Stored records

= = = = = = =

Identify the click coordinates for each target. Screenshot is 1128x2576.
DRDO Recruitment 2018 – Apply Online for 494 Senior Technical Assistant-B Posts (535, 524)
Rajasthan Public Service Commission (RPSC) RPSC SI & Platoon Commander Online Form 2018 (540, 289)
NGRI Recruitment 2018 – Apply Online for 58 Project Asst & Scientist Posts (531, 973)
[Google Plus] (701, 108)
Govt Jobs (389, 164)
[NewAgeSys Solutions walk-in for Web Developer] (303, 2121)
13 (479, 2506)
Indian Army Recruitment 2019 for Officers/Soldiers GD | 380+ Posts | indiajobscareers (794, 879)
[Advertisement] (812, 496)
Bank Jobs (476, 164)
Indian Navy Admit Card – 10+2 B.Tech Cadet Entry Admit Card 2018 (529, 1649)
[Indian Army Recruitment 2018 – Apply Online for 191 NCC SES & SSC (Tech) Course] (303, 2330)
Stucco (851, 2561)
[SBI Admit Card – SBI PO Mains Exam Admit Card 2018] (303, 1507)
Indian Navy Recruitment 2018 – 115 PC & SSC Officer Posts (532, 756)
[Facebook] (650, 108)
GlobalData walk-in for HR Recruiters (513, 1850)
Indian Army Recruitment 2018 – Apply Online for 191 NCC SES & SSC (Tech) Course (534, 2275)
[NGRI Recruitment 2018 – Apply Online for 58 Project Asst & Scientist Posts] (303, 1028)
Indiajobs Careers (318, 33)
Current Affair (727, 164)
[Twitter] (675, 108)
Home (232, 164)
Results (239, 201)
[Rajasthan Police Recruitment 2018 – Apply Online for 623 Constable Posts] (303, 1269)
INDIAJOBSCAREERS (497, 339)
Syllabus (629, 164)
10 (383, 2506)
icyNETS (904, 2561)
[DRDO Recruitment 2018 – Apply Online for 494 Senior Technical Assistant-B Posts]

= = = = = = =

■ WHAT YOU NEED TO DO ■
Write out exactly the lines from the one containing "Course (534, 2275)" through the end of the data, both included. Add nothing else.

■ THE ANSWER ■
Indian Army Recruitment 2018 – Apply Online for 191 NCC SES & SSC (Tech) Course (534, 2275)
[NGRI Recruitment 2018 – Apply Online for 58 Project Asst & Scientist Posts] (303, 1028)
Indiajobs Careers (318, 33)
Current Affair (727, 164)
[Twitter] (675, 108)
Home (232, 164)
Results (239, 201)
[Rajasthan Police Recruitment 2018 – Apply Online for 623 Constable Posts] (303, 1269)
INDIAJOBSCAREERS (497, 339)
Syllabus (629, 164)
10 (383, 2506)
icyNETS (904, 2561)
[DRDO Recruitment 2018 – Apply Online for 494 Senior Technical Assistant-B Posts]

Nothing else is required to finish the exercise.